Конечно, теперь его нисколько не смущает ее переодевание. Он не выходит из комнаты, не отводит взгляда и не отворачивается. Он позволяет ей сколько угодно шутить на темы о том, что «мальчик уже совсем вырос», позволяет ей сколько угодно заигрывать, и плевать
– Зачем ты пошла к нему? – спрашивает строго, как учитель.

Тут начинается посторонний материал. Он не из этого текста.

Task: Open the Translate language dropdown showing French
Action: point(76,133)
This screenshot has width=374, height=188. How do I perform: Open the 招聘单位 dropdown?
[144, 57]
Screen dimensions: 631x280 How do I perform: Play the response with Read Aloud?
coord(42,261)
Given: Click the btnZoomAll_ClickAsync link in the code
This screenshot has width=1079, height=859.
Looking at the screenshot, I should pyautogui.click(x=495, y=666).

– Я же сказала – извиниться, - продолжает издеваться Джоанна, и остается практически голой. – Перед тобой мне, наверное, тоже нужно извиниться, но я знаю только один способ…

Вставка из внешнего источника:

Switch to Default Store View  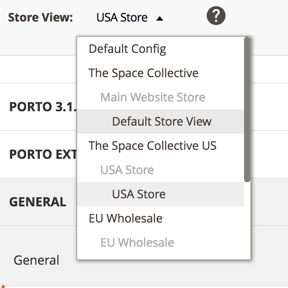point(161,122)
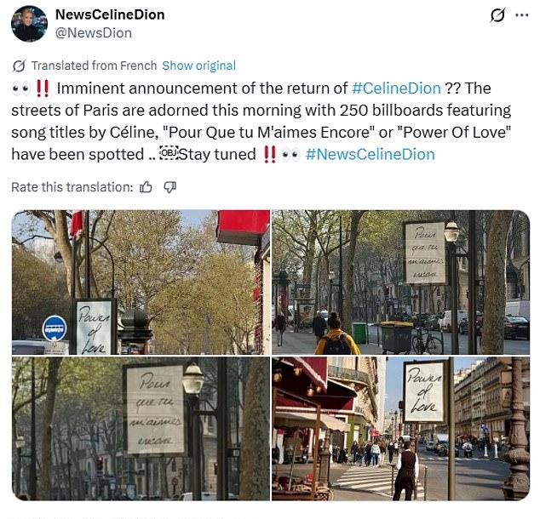Click the 'Rate this translation:' label
The height and width of the screenshot is (519, 540).
click(72, 187)
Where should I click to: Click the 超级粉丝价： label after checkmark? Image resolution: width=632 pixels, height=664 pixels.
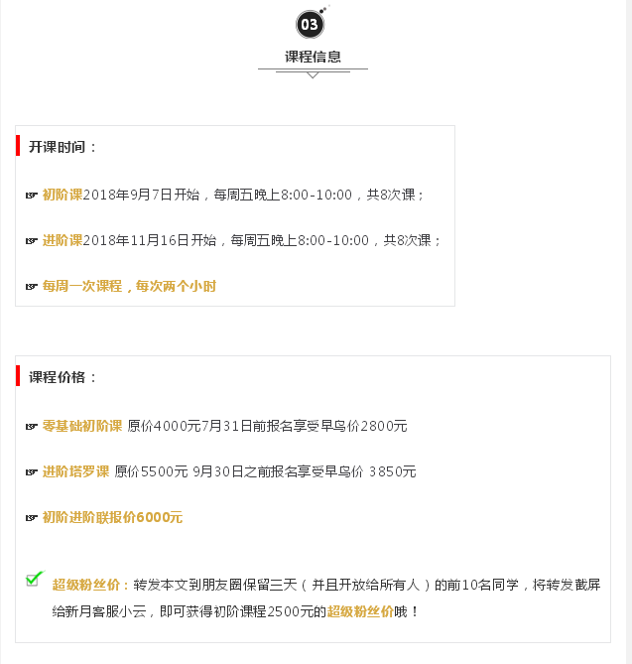(x=91, y=586)
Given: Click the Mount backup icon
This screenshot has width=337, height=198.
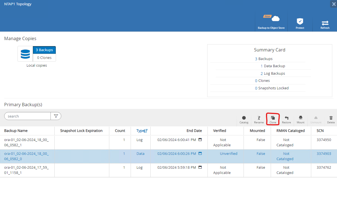Looking at the screenshot, I should pyautogui.click(x=300, y=118).
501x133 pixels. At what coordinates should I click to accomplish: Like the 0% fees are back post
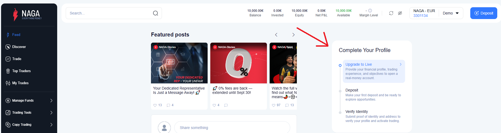(x=214, y=105)
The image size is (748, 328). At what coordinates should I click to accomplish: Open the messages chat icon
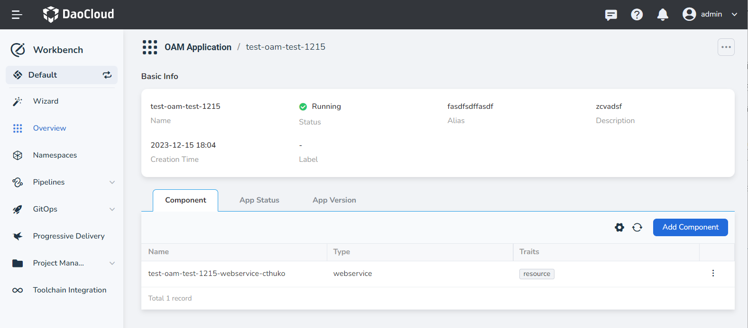pos(611,15)
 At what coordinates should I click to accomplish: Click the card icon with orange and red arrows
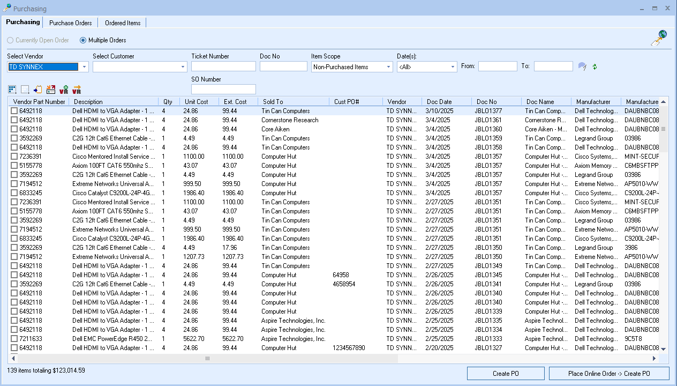click(x=51, y=90)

Ее удивляет даже не боль, а то, что Пит причиняет ей боль. Его пальцы сжимают запястье чуть сильнее, и она уже готова рыдать от обиды, а убивать – от злости.
– Зачем ты пошла к нему? – спрашивает Пит тем же терпеливым и строгим тоном, и подходит ближе, и почти отпускает ее руку, но не отпускает, будто предупреждая, что сможет причинить ей боль в любой момент.
– Мне скучно, - заявляет Джоанна с усмешкой. – Ты рисуешь, готовишь, убираешь, как порядочная хозяйка, а я с ума схожу от безделья. Мне осторченела такая жизнь, я вновь хочу адреналина и приключений. Завтра я приступаю к тренировкам. Они будут проходить в старом Тренировочном центре. Плутарх даже предложил нам с тобой переехать туда жить, там же целых двенадцать этажей, как в хорошем отеле. Двенадцатый и одиннадцатый, правда, пострадали при бомбежке, но их скоро должны восстановить. Я отказалась от переезда, но сказала, что ты, возможно, тоже захочешь тренироваться. Как в старые времена, перед Голодными Играми. Могли бы покидать гири или поупражняться с топорами, - веселый смешок, после которого Джоанна резко становится серьезной. – Не знаю, какую революцию устраивают в твоей голове твои тараканы, но сейчас принять его помощь – самый лучший выход. А принять его помощь – значит, играть по его правилам. И эта не худшая игра из тех, которые он может предложить, Пит, - Джоанна качает головой. – К тому же, ты и сам хочешь этого. Ты сам тренировался в Четвертом Дистрикте, хотя никто тебя туда в шею не гнал. Признай, Пит, нам обоим это нужно. Немного агрессии перед сном, и сны станут на порядок добрее, - опять неубедительное фырканье.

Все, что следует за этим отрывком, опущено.